Take the example of two fluorine atoms. Both atoms are itching to gain one more valence electron to complete their octet, but neither is willing to lose an electron to satisfy the other. This results in a situation in which the two fluorine atoms can only be satisfied if they share electrons. By overlapping their valence shells, each fluorine atom can be fooled into thinking that it has hold of an extra electron.
We call this type of bonding covalent bonding because it involves a sharing of valence electrons to satisfy each atom’s octet.
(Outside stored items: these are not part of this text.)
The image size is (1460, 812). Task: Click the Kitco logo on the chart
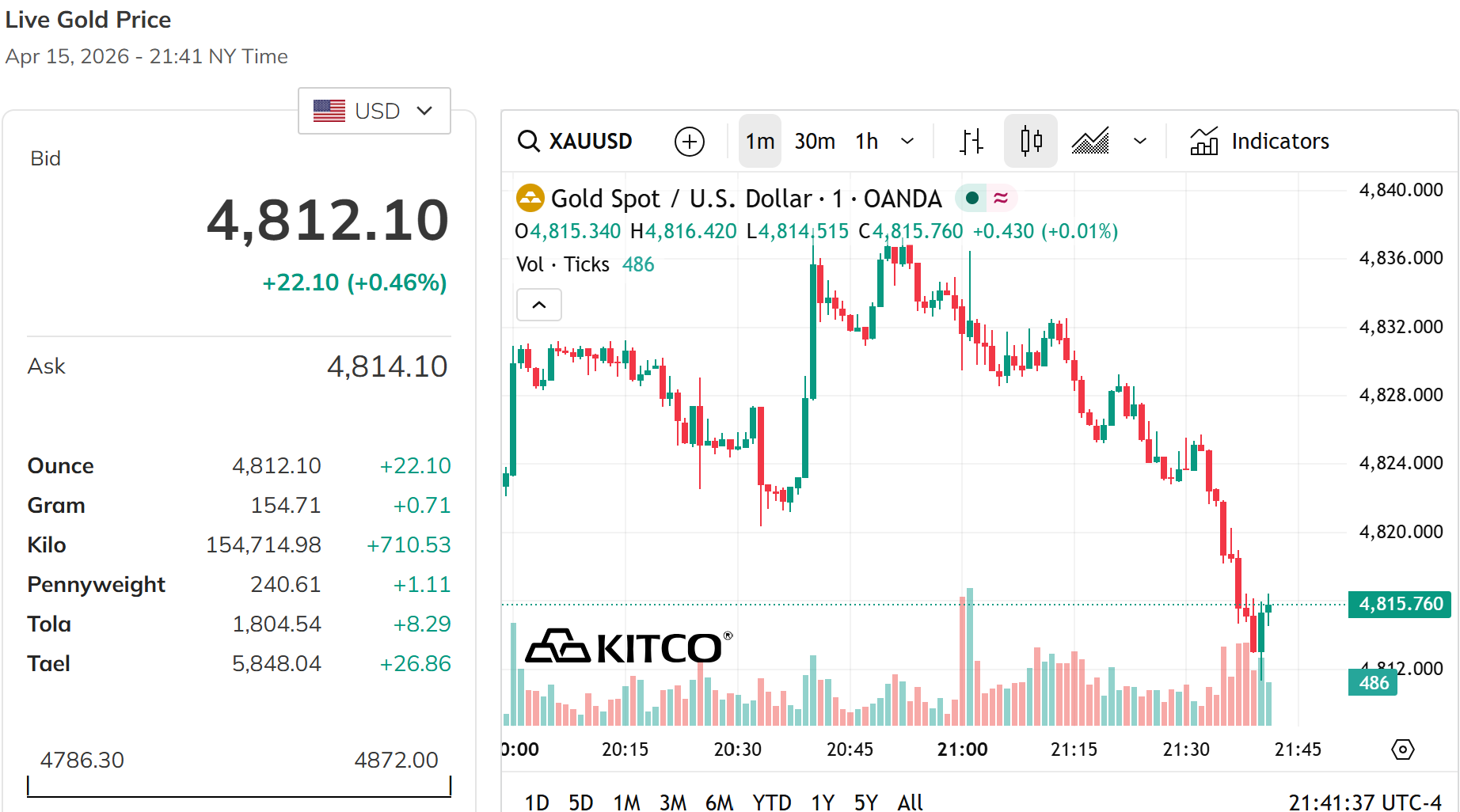pos(629,647)
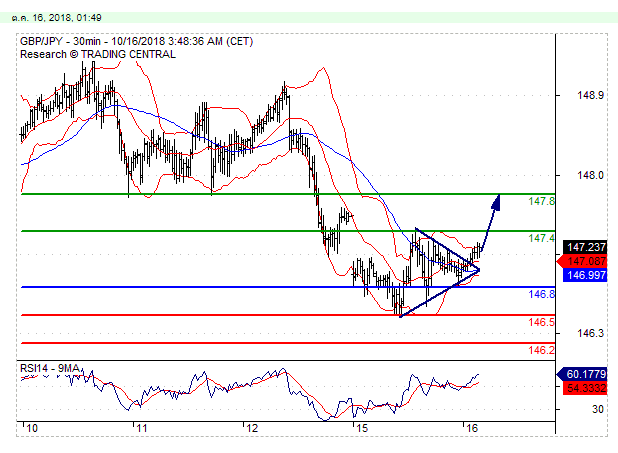This screenshot has height=453, width=618.
Task: Click the green 147.4 resistance label
Action: pyautogui.click(x=541, y=239)
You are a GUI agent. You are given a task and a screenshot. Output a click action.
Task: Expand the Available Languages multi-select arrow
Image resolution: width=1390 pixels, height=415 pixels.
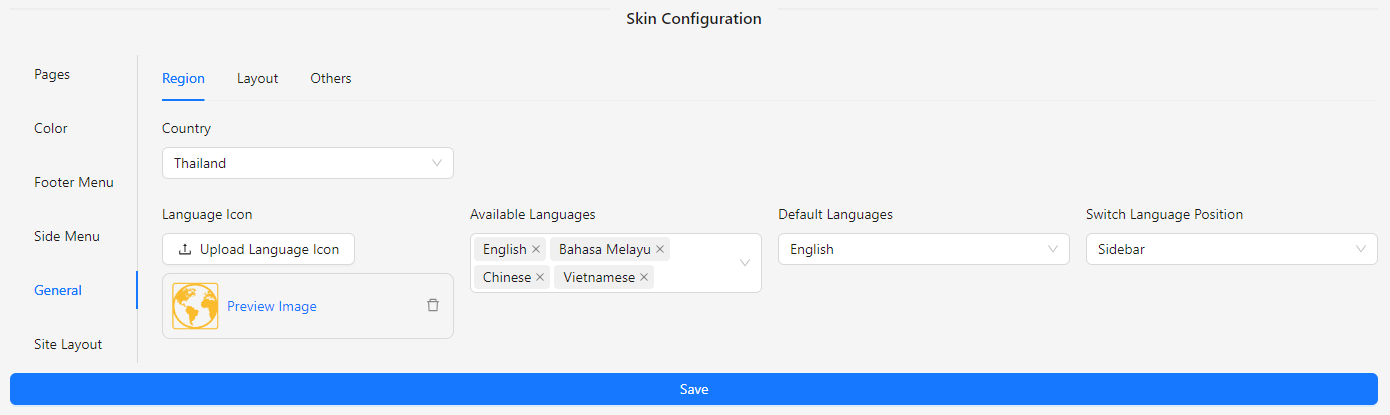(745, 263)
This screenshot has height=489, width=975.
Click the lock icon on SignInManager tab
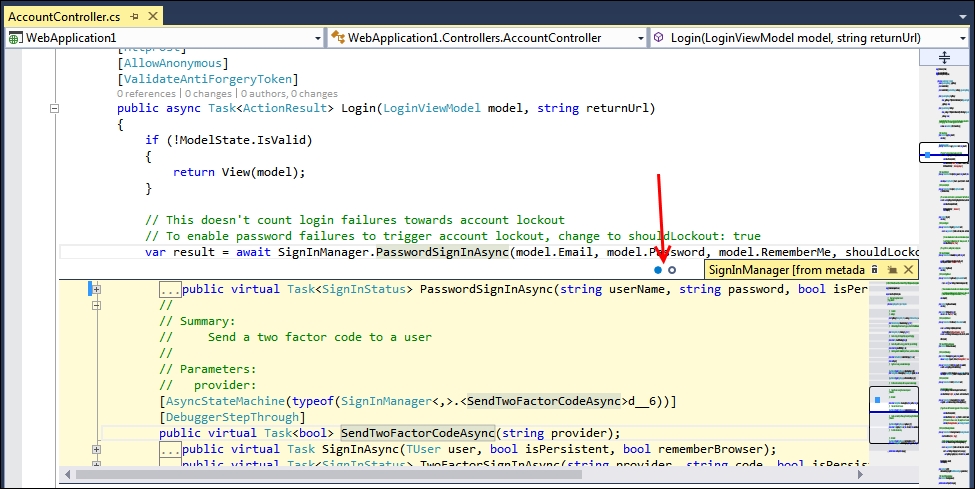(875, 270)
We see this form of chemical bonding mostly between nonmetals from the right side of the table. Covalent bonds hold together discrete molecules of elements like oxygen, nitrogen, chlorine, and bromine. Small molecules like these can be easily separated from one another to produce gas and liquid-phase nonmetal elements. In other cases, we find larger networks of covalently-bonded atoms, as we observe in the solid nonmetal elements sulfur and carbon.
Metallic Bonding
The third type of chemical bonding that we commonly see in nature is known as metallic bonding. Take the example of potassium atoms, which the periodic table predicts would have just a single valence electron. It is going to be difficult—in fact essentially impossible—for an atom of potassium to satisfy an octet sharing electrons with one other atom. They simply don’t have enough to consummate the arrangement.
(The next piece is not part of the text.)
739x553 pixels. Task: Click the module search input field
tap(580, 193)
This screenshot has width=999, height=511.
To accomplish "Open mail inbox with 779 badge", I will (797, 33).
However, when they combine with other metals, they can find a way to release their claim to their outermost electrons without actually becoming an ion! This is done through our third type of bonding—metallic bonding.
When a large matrix of metal atoms comes together, they can combine their valence shells into one enormous region of space called a valence band. This valence band can theoretically stretch on without limits, and it acts as a superhighway for valence electrons, which are free to move throughout the band. This, in effect, confuses the potassium atoms into thinking that they have lost their outermost electron.
Metallic bonding via one enormous valence band explains why metals are malleable , since rearranging a group of metal atoms does not disrupt the valence band that they enjoy.
And metallic bonding also explains why metals in general are good electrical conductors. When an electrical voltage is applied across a metal, the electrons involved in the metallic bond can flow toward the positive end, resulting in electrical current.
Common Questions about the Different Types of Chemical Bonding
There are three types of chemical bonds: ionic, covalent, and metallic. Ionic bonds are formed when a metal and a nonmetal interact by exchange of electrons; covalent bonds are formed when nonmetal atoms come together to share a few of their valence electrons; and metallic bonding happens when metals interact with one another.
Covalent bonding is a type of chemical bonding that occurs when atoms with similar valence shells interact with one another. In this chemical bonding, atoms share their valence electrons to reach the octet state. Covalent bonding often occurs between the nonmetals from the right side of the periodic table.
Some simple ionic compounds that we encounter almost every day include sodium chloride in our table salt, iron oxide rust, and even the sodium fluoride that is used as an additive in toothpaste and mouthwash to strengthen teeth.